The French innovation agency OSEO awarded the company transferring the technology from the labs to the market some EUR 33 million in grants and loans, the largest amount of funding ever awarded to a start-up.
And the new company, Carmat SAS, raised in excess of e7 million in a first financing round, with e5 million from Truffle Capital (Paris) and e2.25 million from EADS and the Fondation Alain Carpentier.
"It's nice to have more cash than you plan to burn," Dr. Philippe Pouletty, the managing director of Truffle, told Cardiovascular Devices & Drugs.
"We have not done any detailed market studies," he said.
The partners believe simply that if the implanted heart results in low survival rates and a low quality of life for the patients, then the market prospects will be low.
"Yet if this is successful with a high survival rate, we believe the potential is very high," Pouletty said. "As far as we know, there is no other project to create an artificial heart that combines all of these factors, though we sincerely hope there will be, as there is a tremendous medical need."
At the Paris press conference, the partners said they estimated the shortfall in heart donors to patients awaiting a transplant will reach 20,000 by 2011.
One of the primary indications for the Carmat heart will be serving as a bridge to transplant for patients who are expected to receive a heart within a one-year to two-year period, said Pouletty.
Accelerated testing of the device encourages the partners to believe the heart's components, including power supply, can function for over three years and as high as five years.
The third indication for the device is elegantly stated as a "destination therapy for long-term use."
According to AFP, the partners acknowledged that several teams around the world are developing fully implantable artificial hearts including the AbioCor from the American company Abiomed (Danvers. Massachusetts), which was used in 14 trials between 2001 and 2004, with patients surviving an average of 5.3 months.
Affiliated with the Georges Pompidou Hospital in Paris, Carpentier is credited with ushering in the modern era of valve reconstruction as the inventor of the Carpentier-Edwards mitral porcine valve, or bioprosthesis, as he prefers to call it.

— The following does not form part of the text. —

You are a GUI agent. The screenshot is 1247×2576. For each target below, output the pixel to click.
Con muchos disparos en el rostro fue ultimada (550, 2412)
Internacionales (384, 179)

He also developed the the Carpentier-Edwards ring, and a surgical technique called the "French correction," designed to avoid a prosthesis altogether
In 1993, Dr. Carpentier approached French industrialist Jean-Luc Lagadere to solicit his support for the heart project.

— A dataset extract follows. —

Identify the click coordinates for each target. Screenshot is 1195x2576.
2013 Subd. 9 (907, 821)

As Pouletty told the story to CD&D, Carpentier had successfully operated on a few friends of Lagadere and won the unconditional support of the founder of EADS.

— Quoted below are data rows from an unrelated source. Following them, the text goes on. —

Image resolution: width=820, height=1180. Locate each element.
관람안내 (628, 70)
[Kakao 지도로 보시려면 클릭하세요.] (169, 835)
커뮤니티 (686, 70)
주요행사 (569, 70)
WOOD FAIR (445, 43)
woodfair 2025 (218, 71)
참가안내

Carpentier "thought the device would be too complicated for a traditional medical technology approach with its complex electronics, high-technology and a compact design," Pouletty said.
In other words, creating this heart was going to be rocket science, so who better to develop it than scientists who build compact, stand-alone remote systems such as satellites and the onboard electronics for missiles.
"Especially systems with onboard back-up in the event one of the systems fails," said Pouletty.
"The EADS team has overcome many challenges," he said, including designing an independent operation of two ventricles with separate ejection flows, inventing sensors to regulate blood flow and pressure, solving problems such as low heat production for the unit, low energy consumption, and managing blood clotting, the first adverse event resulting from any heart device implantation.
The Carpentier valve design team brought an expertise for placing biologic membranes on the inside of the heart while the EADS team engineered synthetic polymers membranes for the exterior, Pouletty said.
The prototype, which has been tested in animals, is shaped like a human heart and mimics the dynamics of heart pressures and flows, with a sensitivity to patient activity and orientation, such as standing or lying down.
The device runs off a belt-mounted battery pack for five hours, and built-in software allows it to be remotely monitored and diagnosed.
The Carmat prototype is patented and the device is now undergoing pre-clinical testing and fine-tuning, with the next milestone to be a design freeze ahead of evaluation, Pouletty said.
A management team will be put in place over the next 12 months to bring the device to market, he said, including converting a bench-built prototype to a manufacturable model.
The Carmat heart "opens the field for autonomous, self-regulating, complex bioprosthese, a very broad area in the interventional medicine of the future," said Pouletty.
HMRI stroke group cites benefits
The Hunter Medical Research Institute (HMRI) Stroke Research Group says it has developed a system to fast-track stroke treatment, which could benefit thousands of Australian stroke patients and save millions of dollars annually. The system (called the Pre-hospital Acute Stroke Triage or PAST Protocol) reduces pre-hospital and emergency department delays to allow more stroke patients to receive brain saving thrombolysis or clot busting treatment within the three-hour treatment window, according to the HMRI group.
Results of the Australian-first trial conducted at John Hunter Hospital (New South Wales) are published in the latest Medical Journal of Australia.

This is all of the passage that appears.